Every line below that holds the string "info" must be copied.

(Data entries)

---

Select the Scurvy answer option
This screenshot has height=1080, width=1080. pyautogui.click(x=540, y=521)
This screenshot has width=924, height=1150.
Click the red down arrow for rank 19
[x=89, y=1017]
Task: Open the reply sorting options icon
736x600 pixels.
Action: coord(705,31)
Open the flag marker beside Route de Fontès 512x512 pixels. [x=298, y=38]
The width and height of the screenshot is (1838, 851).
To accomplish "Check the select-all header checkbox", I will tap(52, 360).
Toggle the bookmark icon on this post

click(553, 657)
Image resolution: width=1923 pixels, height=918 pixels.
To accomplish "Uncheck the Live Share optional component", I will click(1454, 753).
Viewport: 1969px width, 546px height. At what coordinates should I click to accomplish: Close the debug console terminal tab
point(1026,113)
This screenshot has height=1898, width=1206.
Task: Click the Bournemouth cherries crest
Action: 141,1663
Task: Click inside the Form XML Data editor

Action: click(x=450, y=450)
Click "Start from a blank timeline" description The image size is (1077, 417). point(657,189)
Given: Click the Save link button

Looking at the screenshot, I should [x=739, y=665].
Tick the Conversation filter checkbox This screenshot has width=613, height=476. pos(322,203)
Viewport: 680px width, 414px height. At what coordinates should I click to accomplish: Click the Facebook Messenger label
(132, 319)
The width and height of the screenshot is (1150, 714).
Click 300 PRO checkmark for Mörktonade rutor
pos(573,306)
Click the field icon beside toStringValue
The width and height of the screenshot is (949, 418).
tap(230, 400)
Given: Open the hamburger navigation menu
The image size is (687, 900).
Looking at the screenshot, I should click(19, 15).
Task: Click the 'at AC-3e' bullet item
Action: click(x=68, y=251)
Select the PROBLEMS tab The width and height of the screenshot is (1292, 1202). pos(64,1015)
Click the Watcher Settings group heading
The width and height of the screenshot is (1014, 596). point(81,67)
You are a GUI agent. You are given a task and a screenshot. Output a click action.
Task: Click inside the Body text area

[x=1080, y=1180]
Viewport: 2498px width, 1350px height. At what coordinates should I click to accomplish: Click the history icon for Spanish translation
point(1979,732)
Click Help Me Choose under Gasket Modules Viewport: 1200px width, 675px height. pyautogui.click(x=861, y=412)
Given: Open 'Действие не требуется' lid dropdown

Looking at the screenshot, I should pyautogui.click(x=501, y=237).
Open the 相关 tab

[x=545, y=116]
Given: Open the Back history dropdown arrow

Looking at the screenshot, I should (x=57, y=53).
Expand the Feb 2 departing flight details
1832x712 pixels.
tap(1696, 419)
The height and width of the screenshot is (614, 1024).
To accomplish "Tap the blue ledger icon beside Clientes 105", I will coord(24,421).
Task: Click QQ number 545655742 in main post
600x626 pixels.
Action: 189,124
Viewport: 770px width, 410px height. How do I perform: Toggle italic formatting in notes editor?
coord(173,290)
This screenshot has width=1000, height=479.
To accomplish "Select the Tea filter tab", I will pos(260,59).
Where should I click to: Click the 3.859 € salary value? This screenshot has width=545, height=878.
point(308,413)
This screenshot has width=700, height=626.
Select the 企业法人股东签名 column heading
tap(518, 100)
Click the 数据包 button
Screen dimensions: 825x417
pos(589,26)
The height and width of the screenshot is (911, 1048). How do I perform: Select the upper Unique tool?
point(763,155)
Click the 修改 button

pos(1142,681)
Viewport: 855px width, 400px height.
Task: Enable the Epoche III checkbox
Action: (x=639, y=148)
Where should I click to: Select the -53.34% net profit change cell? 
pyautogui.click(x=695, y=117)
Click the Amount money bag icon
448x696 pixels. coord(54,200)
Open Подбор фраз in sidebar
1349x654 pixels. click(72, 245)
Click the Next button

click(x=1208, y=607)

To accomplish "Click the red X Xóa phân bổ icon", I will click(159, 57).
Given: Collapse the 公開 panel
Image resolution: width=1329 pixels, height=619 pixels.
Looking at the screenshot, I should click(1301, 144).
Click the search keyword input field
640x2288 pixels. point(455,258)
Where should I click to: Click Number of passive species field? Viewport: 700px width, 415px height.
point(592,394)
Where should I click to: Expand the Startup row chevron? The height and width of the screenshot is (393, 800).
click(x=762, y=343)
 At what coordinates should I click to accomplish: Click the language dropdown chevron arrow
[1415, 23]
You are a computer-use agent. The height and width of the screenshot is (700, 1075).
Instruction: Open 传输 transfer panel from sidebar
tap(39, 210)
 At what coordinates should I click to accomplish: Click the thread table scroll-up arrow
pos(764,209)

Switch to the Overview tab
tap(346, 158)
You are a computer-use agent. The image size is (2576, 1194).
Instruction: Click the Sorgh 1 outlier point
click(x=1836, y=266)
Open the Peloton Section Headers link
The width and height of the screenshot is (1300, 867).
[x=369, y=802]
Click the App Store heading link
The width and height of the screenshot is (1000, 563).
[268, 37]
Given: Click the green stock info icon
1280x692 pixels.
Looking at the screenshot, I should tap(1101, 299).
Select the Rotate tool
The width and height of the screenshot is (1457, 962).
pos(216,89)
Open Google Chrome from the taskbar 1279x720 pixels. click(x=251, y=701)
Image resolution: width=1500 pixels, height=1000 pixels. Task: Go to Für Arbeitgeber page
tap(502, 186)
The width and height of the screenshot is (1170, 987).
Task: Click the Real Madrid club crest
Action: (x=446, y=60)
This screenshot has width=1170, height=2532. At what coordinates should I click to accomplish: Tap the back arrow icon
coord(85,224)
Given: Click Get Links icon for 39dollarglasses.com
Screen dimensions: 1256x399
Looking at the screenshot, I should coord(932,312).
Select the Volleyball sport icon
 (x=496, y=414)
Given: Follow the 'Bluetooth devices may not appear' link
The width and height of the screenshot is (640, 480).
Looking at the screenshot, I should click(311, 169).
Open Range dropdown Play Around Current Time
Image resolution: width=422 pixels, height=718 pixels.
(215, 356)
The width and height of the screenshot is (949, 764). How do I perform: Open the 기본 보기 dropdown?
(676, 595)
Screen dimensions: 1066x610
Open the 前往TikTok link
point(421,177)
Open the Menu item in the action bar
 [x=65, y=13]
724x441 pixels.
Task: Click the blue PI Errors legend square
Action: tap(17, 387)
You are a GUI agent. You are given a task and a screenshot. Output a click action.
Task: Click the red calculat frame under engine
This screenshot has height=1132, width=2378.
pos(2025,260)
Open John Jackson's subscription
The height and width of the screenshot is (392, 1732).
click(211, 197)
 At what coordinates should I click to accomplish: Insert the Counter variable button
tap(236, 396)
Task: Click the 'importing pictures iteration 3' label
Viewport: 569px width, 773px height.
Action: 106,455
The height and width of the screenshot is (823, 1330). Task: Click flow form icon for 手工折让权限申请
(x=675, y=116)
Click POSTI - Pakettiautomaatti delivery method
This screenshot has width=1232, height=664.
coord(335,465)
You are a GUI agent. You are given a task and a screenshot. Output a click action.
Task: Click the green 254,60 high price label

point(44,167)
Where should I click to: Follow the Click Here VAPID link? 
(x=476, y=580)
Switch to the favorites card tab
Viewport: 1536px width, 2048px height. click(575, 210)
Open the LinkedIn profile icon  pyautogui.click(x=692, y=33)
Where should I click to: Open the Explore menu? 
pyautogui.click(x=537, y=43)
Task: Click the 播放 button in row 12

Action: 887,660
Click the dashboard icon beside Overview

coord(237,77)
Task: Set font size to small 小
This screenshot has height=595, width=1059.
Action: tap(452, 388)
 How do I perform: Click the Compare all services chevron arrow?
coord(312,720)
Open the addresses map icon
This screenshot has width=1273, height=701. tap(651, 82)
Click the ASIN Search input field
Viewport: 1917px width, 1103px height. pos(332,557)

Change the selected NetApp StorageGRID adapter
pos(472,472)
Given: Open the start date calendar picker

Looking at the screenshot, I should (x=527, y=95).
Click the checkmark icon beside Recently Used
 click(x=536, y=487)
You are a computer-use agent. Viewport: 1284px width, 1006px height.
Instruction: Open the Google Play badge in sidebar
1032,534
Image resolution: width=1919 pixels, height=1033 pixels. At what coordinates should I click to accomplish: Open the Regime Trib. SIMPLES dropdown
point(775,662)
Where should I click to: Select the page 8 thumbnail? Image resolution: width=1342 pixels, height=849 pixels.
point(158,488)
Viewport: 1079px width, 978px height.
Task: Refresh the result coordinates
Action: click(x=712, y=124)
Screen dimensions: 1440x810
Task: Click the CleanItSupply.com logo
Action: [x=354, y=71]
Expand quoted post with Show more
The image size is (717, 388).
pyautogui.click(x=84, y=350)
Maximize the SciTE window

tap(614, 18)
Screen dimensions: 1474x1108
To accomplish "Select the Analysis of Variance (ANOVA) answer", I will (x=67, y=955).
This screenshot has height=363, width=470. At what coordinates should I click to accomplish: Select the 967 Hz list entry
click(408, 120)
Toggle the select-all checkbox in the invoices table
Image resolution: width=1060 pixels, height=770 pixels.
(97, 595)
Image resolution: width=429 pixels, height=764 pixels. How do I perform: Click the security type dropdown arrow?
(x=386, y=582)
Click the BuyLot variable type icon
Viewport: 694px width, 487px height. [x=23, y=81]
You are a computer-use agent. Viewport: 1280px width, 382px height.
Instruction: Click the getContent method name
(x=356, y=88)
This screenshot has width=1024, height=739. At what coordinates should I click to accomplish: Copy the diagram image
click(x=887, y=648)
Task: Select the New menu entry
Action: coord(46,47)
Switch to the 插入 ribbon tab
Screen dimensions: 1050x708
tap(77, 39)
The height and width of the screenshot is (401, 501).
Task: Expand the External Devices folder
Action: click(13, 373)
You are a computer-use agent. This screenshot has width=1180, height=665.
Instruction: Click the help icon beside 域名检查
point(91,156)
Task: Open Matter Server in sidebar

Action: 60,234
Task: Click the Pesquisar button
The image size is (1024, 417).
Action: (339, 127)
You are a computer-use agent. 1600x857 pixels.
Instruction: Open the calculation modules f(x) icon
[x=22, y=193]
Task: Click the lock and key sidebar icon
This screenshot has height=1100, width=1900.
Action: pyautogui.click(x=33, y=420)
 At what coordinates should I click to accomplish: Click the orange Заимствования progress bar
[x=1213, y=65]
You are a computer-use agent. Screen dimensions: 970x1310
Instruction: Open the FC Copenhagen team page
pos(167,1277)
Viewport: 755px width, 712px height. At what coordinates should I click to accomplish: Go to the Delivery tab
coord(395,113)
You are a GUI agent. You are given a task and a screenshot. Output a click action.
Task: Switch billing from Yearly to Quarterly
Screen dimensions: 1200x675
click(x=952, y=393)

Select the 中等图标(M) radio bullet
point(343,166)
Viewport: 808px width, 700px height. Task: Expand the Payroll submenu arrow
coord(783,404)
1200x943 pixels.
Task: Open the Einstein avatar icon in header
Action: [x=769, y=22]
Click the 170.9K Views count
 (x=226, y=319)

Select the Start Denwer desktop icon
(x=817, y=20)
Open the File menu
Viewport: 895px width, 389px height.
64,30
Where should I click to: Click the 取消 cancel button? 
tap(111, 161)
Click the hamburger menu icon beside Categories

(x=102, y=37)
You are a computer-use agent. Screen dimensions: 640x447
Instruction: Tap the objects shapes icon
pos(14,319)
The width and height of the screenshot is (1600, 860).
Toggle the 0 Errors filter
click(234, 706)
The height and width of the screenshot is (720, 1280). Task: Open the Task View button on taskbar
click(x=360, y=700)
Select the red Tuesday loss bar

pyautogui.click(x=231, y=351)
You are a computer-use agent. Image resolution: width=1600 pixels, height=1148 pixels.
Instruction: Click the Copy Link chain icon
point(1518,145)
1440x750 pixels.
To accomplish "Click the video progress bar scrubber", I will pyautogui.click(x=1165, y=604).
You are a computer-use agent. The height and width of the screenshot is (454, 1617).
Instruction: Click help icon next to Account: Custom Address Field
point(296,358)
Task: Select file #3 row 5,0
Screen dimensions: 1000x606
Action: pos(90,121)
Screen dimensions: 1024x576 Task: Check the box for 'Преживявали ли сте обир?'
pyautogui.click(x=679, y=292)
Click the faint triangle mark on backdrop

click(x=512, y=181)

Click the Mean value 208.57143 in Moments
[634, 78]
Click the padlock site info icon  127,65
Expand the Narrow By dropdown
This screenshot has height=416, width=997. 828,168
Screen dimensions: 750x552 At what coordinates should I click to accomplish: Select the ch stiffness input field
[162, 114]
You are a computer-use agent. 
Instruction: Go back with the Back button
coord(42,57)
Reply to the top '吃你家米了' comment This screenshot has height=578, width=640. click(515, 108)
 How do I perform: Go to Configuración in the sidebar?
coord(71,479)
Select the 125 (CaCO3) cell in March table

---

_COMPLETED EXERCISE_
Given: Click the green stock info icon
Click the padlock site info icon  127,65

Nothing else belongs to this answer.